> _PAGE EXCERPT_:
○ ○ ○

Ahead of Finance Minister Tito Mboweni's 2021 Budget Speech later this month, accounting firm Mazars says the National Treasury is unlikely to implemented significant tax hikes.
Mazars tax partner Bernard Sacks told participants in a webinar, held on February 3, that this was traditionally the time tax increases were announced, but that he did not expect significant tax changes to be announced this year, as the economy and people in general were struggling amid the impact of Covid-19 and the related lockdown.
He further said it was unlikely that any new taxes would be announced, save for potentially a vaccine tax to help cover the cost of Covid-19 vaccinations.
Sacks noted that, rather, there could perhaps be small increases in taxes at similar rates seen in the past, as well as the usual increases in sin taxes.
He said it would be wiser for government to stimulate the economy and economic growth, employment and foreign direct investment to increase tax revenue, rather than implementing new taxes or large increases in existing taxes.
Moreover, he suggested that a “bold” strategy that could be pursued would be to restructure and reduce some of the corporate tax, to encourage more corporates to set up shop in the country, which would stimulate growth and employment.
Mazars Taxation national head Mike Teuchert reiterated Sacks' view on tax hikes. He said tax rates would not be changed substantially, but rather, there would be small adjustments of certain rates.
Teuchert said increasing taxes would be done subtly, similarly to the previous two Budgets, by not making any inflation adjustments to tax tables.
He also noted that, while it might be tempting for Mboweni to put in place a one-off tax for the vaccine, this could potentially impact the economy poorly.
In terms of funding the vaccine, Mazars Tax director David French said there was precedence for implementing a one-off tax, citing the transition tax implemented at the advent of democracy.
He noted that this was simple, fairly easy to implement and effective, showing that it could work.

○ ○ ○

> _DATASET SECTION_:

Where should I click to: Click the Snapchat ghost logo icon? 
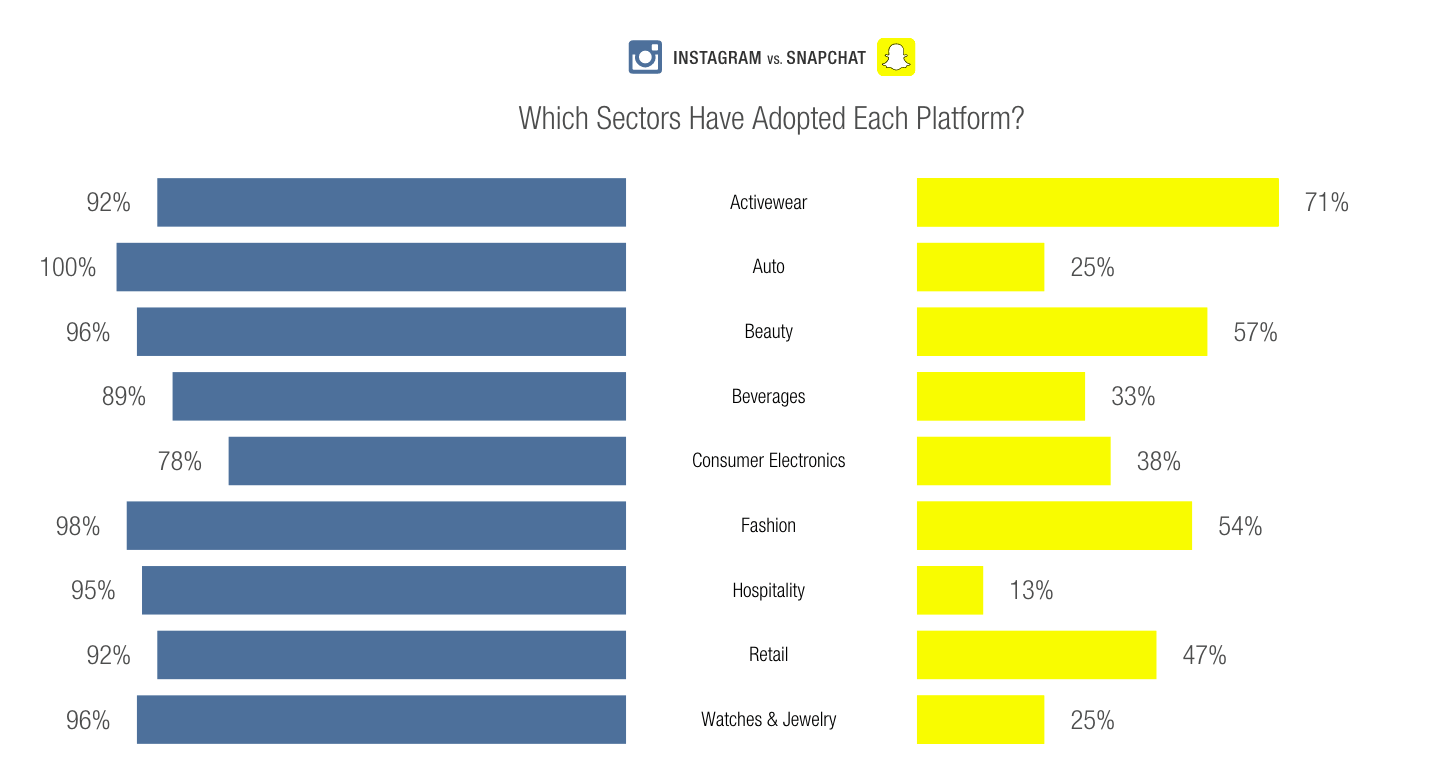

○ ○ ○

> _WORK REQUEST A_:
From the tax budget article, output the passage that begins at the words "He said it would" and ends after the words "to tax tables.".
> _WORK REQUEST B_:
Pick up the tax budget article where it stops and keep writing it.
The lines have nothing to do with what you're asked to do here.

> _OUTPUT A_:
He said it would be wiser for government to stimulate the economy and economic growth, employment and foreign direct investment to increase tax revenue, rather than implementing new taxes or large increases in existing taxes.
Moreover, he suggested that a “bold” strategy that could be pursued would be to restructure and reduce some of the corporate tax, to encourage more corporates to set up shop in the country, which would stimulate growth and employment.
Mazars Taxation national head Mike Teuchert reiterated Sacks' view on tax hikes. He said tax rates would not be changed substantially, but rather, there would be small adjustments of certain rates.
Teuchert said increasing taxes would be done subtly, similarly to the previous two Budgets, by not making any inflation adjustments to tax tables.

> _OUTPUT B_:
Nevertheless, he said this may not necessarily be the ideal course of action.
Sacks, meanwhile, said the financial figures for vaccination were not as considerable as may be perceived.
He explained that about nine-million South Africans were part of medical aid schemes and would have the cost of their vaccinations funded through these, with the prescribed minimum benefit being amended to include vaccination against Covid-19.
Moreover, for every member that will be vaccinated, medical aid schemes might have to fund one non-member, which would cover another nine-million people.
Moreover, Sacks said the Solidarity Fund would be funding about 10% of the country’s population, which would cover about 25-million people, based on population estimates.
Therefore, government would only have to cover the rest, he said, which was about 15-million to 17-million people, to reach the required percentage to be vaccinated to achieve herd immunity.
He, therefore, advised against the implementation of a wealth or vaccine tax to cover that cost.
Meanwhile, while tax revenue would be lower than projections at the start of the 2020/21 financial year, French said December’s figures presented signs of positivity, as these showed a 6% increase year-on-year.
While still below projection, he said revenue collection was higher than the National Treasury had anticipated, "and there looks to be some buoyancy in collections for the coming few months".